Task – Convert the lines from the line with "Task: Select the Database entity circle icon" to the line with "Action: (x=72, y=360)" into a two-column CSV with the headers instruction and response. Give one row for each item, put each field in quotes, turn line breaks into spaces, and leave the pictures out.

Supplied material –
-----

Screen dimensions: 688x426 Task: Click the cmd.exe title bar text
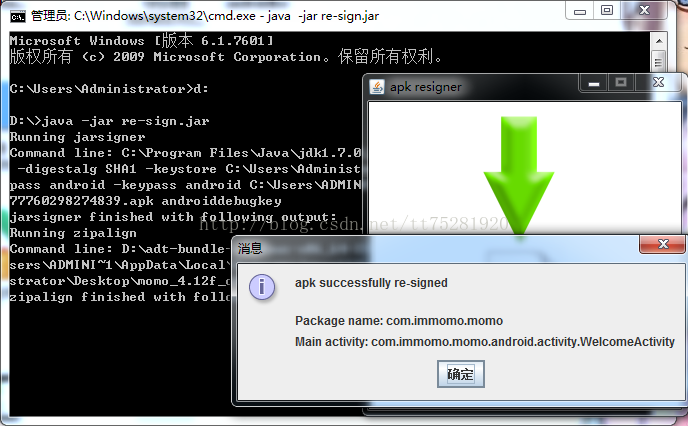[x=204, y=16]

-----

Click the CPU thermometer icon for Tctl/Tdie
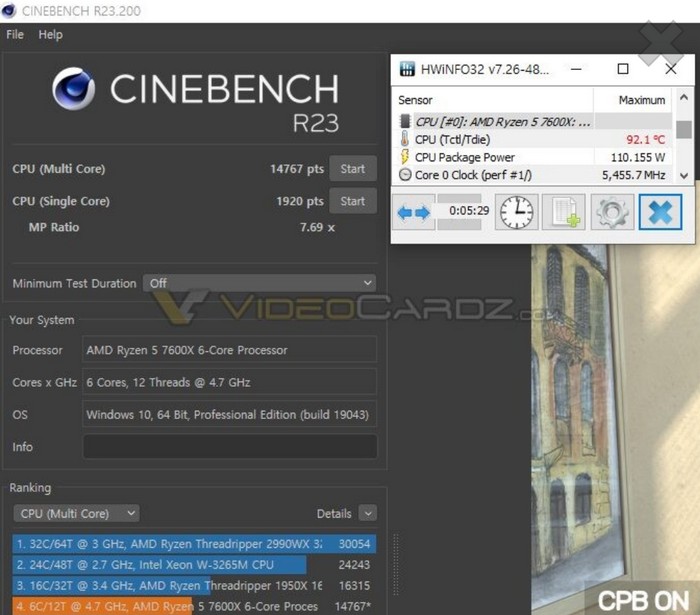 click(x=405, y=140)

-----

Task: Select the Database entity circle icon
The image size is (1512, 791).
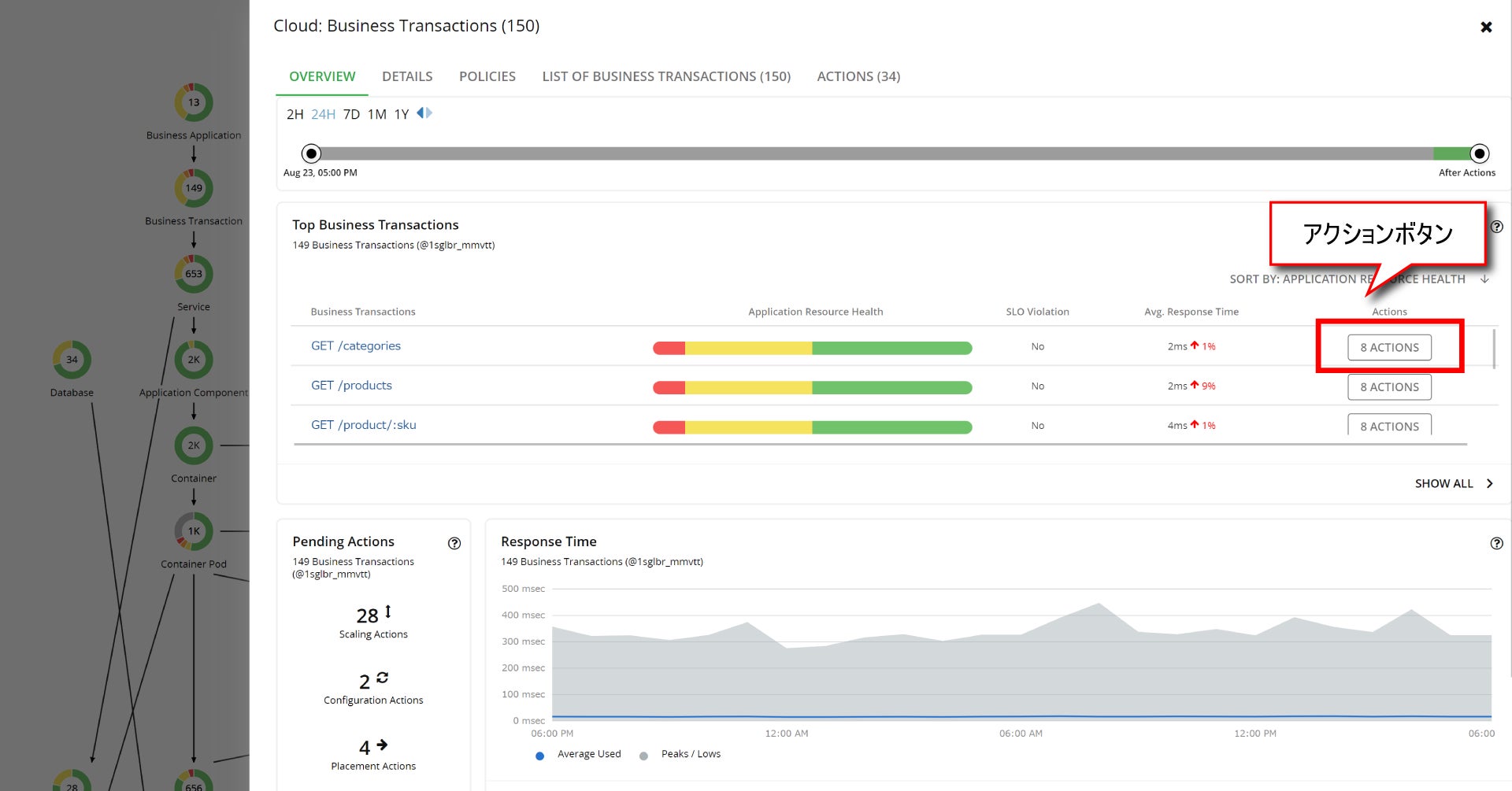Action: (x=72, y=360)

-----

Solution to the problem –
instruction,response
"Task: Select the Database entity circle icon The image size is (1512, 791).","Action: (x=72, y=360)"